MP3 file for earlier post - the original attachment does not appear to have worked.
when i heard something close to that from mine i ended up replacing the speed control. you might want to redo the calibration. do the cal where the speed control is hooked up to the reciever.
do the manual cal.
hope this helps.
Michael Thanks for your reply. I've tried the re-calibration and I'm not getting any of the tones or sequences described. In Auto mode on the second lipo connection it plays all sorts of tunes and just doesn't stop! Paddy
I get the same noises. It comes from the way the code works for the ardupilot. While there are claims of a 200hz main loop, common sense says serial write commands are variable as part of that main code loop so it will not be a consistent 200hz. In that main loop, we obviously send out the PWM signals to the motors (just like an RC receiver does) in sequence like a demultiplexed signal (in other words, a brief pulse down each channel). This is the first thing I learned in a microcontroller class in school when we were making tone generators. Serial writes coming from an 8 bit microcontroller will always hang the main loop (serial writes like the ones for telemetry) and you'll get clicking or distortion in the main tone. I would have to think polyphonic (AKA descrete PWM signals sent out different ports) would experience this even worse than a single tone as we did in class. This is the fundamental problem with a single non-threaded CPU, that cannot do more than one process at a time. Everything is in a loop and however long that function takes, everything else is not happening. I'm sure an O-Scope would verify this glitch in the signal and further, the way they test the main loop speed is the same way, toggle an output pin at some point in the loop, then read with an O-scope.

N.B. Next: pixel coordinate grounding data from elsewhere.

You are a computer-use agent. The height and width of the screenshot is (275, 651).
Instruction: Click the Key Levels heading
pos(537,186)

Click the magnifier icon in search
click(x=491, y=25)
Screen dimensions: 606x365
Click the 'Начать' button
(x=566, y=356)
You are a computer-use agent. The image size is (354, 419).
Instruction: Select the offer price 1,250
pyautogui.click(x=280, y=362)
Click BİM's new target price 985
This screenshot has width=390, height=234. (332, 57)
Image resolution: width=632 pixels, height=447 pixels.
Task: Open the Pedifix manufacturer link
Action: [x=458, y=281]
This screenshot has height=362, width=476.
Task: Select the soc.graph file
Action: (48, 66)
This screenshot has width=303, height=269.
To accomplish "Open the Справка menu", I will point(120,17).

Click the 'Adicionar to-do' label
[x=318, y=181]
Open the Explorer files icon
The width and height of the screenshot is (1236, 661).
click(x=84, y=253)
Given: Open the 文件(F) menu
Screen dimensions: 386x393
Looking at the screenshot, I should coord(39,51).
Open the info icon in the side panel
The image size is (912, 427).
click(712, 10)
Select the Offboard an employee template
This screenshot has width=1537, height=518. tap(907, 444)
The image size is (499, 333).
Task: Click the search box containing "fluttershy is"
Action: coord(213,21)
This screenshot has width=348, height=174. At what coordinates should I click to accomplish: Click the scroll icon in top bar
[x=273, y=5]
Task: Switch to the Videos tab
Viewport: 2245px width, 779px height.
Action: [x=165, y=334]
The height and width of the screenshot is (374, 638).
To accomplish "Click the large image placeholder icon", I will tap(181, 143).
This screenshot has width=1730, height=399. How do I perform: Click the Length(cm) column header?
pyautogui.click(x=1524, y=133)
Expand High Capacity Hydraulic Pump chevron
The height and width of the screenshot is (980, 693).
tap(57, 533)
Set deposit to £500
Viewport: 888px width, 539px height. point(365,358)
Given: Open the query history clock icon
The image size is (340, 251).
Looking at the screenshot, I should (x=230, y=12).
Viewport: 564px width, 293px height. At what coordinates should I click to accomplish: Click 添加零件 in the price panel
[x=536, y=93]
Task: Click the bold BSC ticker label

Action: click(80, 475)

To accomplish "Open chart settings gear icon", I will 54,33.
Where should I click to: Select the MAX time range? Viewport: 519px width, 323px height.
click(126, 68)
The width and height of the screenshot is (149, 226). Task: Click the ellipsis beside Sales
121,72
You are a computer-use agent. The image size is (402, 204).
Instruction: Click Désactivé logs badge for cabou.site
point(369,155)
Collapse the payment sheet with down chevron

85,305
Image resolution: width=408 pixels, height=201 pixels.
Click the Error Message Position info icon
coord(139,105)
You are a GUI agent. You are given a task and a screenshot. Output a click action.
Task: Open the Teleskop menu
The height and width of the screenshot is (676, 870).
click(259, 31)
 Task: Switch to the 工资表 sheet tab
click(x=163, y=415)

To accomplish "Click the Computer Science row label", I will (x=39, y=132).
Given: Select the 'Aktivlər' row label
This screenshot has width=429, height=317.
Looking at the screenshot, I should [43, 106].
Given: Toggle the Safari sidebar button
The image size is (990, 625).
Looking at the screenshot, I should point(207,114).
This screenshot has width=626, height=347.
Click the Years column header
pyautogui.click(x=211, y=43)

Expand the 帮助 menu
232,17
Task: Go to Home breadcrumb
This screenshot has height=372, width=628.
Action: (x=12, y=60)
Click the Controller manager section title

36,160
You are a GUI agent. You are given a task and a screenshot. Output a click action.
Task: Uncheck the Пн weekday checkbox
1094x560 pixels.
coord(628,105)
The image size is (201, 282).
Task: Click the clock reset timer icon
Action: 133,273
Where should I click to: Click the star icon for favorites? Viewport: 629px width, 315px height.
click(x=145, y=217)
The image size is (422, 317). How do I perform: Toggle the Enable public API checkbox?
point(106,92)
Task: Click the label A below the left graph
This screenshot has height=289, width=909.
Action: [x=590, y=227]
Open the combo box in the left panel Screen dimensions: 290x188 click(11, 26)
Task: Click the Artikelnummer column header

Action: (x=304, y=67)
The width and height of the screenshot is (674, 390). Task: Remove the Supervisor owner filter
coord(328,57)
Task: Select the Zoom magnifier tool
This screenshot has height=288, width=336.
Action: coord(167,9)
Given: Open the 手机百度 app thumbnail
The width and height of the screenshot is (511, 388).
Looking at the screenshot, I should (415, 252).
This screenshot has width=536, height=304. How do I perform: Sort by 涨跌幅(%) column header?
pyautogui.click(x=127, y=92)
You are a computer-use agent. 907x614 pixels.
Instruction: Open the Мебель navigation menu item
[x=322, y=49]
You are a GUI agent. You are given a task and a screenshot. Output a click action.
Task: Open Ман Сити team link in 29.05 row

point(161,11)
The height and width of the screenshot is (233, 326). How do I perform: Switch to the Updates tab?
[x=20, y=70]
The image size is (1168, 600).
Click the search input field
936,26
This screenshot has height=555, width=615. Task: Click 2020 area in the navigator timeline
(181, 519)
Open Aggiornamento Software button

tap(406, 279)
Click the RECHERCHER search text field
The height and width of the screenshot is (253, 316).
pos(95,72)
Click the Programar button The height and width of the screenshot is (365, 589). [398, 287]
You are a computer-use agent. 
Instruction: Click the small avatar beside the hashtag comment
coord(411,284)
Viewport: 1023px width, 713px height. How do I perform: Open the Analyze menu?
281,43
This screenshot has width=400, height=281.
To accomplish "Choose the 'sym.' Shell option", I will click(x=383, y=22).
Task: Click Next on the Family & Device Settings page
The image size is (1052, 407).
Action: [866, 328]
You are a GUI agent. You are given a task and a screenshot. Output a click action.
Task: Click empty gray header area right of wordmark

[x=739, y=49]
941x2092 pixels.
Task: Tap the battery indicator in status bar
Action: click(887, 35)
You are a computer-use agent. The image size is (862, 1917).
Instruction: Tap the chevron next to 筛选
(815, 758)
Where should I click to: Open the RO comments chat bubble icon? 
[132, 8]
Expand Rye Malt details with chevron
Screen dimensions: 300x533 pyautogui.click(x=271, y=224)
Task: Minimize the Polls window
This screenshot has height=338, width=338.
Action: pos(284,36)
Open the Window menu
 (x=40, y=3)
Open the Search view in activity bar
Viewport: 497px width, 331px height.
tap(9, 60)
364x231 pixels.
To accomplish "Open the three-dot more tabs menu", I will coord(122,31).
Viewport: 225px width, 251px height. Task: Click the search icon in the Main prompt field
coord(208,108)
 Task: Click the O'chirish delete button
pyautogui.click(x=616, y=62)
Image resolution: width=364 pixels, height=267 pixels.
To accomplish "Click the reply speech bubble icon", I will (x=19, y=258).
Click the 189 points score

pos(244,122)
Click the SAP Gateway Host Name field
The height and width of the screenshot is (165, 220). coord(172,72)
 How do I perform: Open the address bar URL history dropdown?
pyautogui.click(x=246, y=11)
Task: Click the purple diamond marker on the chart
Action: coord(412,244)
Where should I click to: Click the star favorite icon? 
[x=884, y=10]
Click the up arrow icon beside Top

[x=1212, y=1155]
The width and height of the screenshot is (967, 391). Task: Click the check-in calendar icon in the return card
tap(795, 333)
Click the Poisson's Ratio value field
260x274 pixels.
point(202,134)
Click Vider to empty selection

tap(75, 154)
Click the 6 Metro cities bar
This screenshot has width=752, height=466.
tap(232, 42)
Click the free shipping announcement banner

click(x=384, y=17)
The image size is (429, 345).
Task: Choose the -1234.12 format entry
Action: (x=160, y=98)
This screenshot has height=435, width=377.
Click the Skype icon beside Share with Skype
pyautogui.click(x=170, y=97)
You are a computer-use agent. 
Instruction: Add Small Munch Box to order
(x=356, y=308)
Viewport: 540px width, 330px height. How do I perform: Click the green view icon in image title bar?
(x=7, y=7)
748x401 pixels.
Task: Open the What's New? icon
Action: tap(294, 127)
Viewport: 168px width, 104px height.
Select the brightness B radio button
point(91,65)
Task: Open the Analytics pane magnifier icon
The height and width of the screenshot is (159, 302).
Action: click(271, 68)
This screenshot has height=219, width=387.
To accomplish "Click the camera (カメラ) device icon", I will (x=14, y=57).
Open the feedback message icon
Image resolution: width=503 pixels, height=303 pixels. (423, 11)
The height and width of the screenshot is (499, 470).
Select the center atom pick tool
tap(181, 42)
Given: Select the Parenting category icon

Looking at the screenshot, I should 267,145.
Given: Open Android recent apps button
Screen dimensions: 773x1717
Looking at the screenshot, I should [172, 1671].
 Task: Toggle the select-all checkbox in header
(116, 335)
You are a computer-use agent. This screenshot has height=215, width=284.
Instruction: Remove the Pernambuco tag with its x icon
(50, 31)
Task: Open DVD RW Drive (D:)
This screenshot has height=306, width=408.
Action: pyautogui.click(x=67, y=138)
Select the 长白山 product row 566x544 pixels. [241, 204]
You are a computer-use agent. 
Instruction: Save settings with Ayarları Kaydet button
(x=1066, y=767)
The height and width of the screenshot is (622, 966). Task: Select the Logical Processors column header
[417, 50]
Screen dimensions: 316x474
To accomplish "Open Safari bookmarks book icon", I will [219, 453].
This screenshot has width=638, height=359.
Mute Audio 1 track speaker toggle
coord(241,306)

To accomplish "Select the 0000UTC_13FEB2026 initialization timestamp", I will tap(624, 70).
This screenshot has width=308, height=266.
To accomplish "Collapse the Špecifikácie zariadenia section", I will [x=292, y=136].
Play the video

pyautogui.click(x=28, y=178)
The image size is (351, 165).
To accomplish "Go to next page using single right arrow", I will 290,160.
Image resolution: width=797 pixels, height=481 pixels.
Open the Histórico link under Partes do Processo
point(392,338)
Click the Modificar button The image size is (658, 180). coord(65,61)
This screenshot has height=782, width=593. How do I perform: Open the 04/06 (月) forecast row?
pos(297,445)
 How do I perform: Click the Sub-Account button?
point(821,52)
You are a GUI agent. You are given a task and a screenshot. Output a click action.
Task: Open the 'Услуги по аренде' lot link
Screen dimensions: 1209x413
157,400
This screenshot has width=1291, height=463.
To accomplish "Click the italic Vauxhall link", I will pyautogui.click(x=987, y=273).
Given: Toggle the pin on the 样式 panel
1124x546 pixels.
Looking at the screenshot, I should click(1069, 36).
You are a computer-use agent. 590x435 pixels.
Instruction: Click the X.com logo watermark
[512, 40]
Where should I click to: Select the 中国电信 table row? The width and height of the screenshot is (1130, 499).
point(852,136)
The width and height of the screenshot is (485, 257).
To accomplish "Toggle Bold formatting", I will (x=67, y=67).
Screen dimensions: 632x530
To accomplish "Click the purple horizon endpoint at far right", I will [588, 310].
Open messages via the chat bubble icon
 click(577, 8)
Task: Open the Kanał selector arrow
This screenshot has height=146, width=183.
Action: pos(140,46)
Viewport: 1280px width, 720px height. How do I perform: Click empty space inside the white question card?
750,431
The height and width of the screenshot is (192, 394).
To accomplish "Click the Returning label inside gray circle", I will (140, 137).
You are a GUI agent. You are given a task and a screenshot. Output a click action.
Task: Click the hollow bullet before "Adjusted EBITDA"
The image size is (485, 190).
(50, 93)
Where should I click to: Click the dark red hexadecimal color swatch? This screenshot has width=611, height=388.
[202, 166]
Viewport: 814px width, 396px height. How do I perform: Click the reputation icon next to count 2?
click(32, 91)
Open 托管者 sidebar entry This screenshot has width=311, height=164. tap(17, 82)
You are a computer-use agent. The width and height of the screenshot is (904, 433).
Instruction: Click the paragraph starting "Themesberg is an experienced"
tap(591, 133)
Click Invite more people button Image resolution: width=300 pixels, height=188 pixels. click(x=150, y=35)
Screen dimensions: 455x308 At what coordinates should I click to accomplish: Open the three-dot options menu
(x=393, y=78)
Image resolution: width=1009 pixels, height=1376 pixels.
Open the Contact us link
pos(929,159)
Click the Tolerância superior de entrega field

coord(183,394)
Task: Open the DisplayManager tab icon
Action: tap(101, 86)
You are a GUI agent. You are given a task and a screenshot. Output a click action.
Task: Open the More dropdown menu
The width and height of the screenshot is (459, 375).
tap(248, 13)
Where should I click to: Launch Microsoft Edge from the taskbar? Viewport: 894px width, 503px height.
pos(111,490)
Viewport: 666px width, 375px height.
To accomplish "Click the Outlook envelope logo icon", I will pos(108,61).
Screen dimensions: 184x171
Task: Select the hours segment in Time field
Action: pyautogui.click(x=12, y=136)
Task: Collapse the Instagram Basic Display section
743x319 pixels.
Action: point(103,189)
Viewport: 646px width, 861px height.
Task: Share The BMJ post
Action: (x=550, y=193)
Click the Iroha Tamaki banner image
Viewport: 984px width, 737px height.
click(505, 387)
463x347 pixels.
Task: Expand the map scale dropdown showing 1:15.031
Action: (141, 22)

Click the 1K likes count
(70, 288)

Most of the time, even in normal RC, glitches like this occur and the servos and ESCs are designed to hold the last position on loss of signal for a very short time period. In extreme cases, you are hearing the glitch as timing wise, the ESC read it as different than the previous PWM, and a rapid attempt to change speed occurs.
FYI, this is the same reason a second CPU is used to decode the PPM from the RC receiver as a single function and nothing else. This way, loop speed is maximised and both the input and the output of the PPM decoder provides consistent output rather than periodic noise. What we are seeing is that same separate CPU could improve performance in this respect.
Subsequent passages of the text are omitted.